Warehouse development won’t have an environmental impact on Green Belt

Developers are looking at the Green Belt.
Developers are looking at the Green Belt.

A firm won’t have to carry out an Environmental Impact Assessment (EIA) before applying to build on 30 hectares of Green Belt near Newhouse.

Arrandale Limited intends to apply for planing permission in principle to construct a development of up to 303,000 sq m which would contain a mixture of class 4 (business), class 5 (general industrial) and class 6 (storage and distribution) units.

The site is approximately 250 metres from M8 and bordered by Edinburgh Road to the north, Bellside Road to the east and Biggar Road to the west, made up of restored grassland and is designated as part of the Green Belt.
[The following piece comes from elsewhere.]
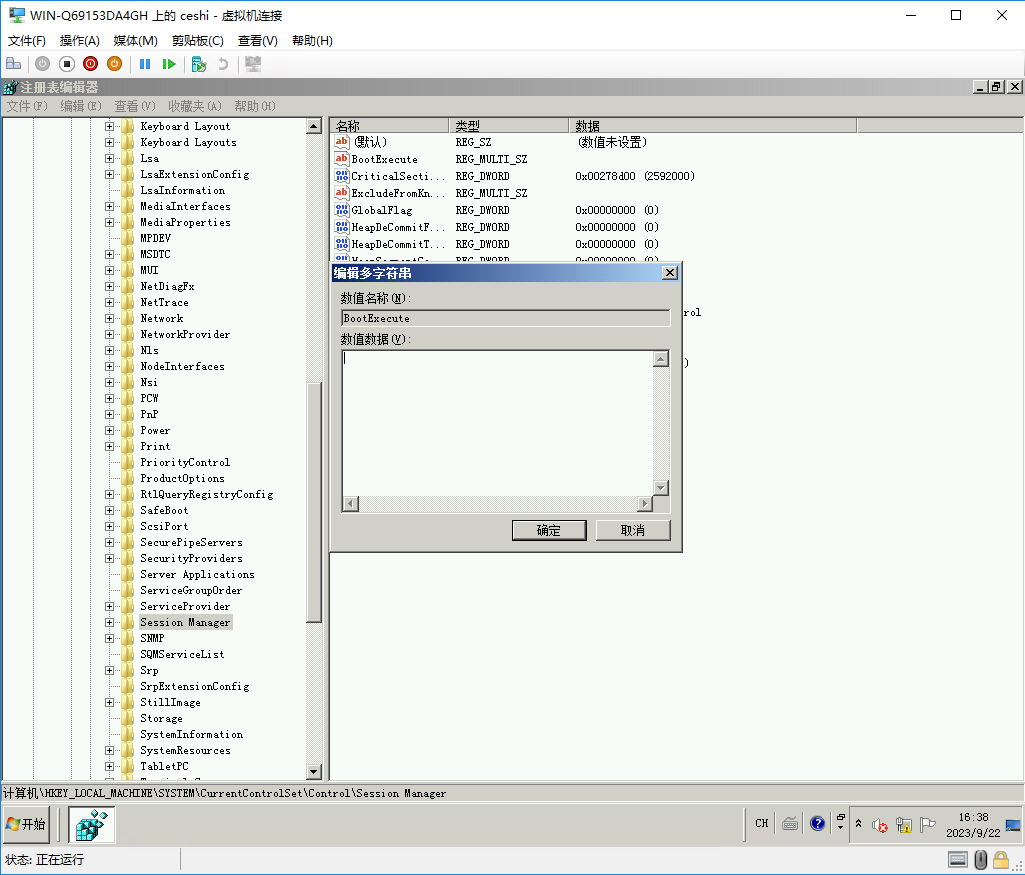Pause the virtual machine
Image resolution: width=1025 pixels, height=875 pixels.
coord(145,64)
As well as the units themselves the works would also include associated landscaping, service facilities, highway infrastructure, parking and other ancillary works.

However, as the planning application would only be in principle no information about the density of the scheme has yet been made available.

Arrandale sent a formal request to North Lanarkshire Council to find out if they need to carry out an EIA, also known as a screening option, in accordance with the Town and Country Planning (Scotland) Regulations 2011.

However, the firm made it clear it believes the development would be justified.

Will Ryan, director of real estate company Savills, writing on Arrandale’s behalf, pointed to a similar development which is now home to Brakes and the Co-op.

He said: “The likelihood is that these matters will be similar to the principles established by the adjoining development to the north of Edinburgh Road.

“That development was also situated within the Green Belt, and thus the proposed scheme is considered to be a logical extension.

“The conclusion is reached that this particular development would not have any significant impacts on the environment: the planning process, rather than the EIA process, is most appropriate is this case to assess the suitability of the site and its environmental impacts.”

The council’s planning department says Mr Ryan is incorrect, as the sites where the warehouses have been developed were allocated for industrial and business uses in the North Lanarkshire Local Plan, not as Green Belt.

Nonetheless, the council’s head of Planning and Regeneration Shirley Linton agrees the development is unlikely to cause an environmental impact.

Although did point out this did not necessarily mean it would be looked on favourably by the planning committee.

She said: “Taking into account the nature, scale and location of the development it is considered it is unlikely there would be a significant and complex environmental effect from this development that would have an irreversible effect on the environment.

“Overall it is concluded by this planning authority that the development as proposed does not require an Environmental Impact Assessment.

“This only relates to the need for an EIA and does not offer any advice on the merits of the proposal and it is strongly suggested this should be sought.”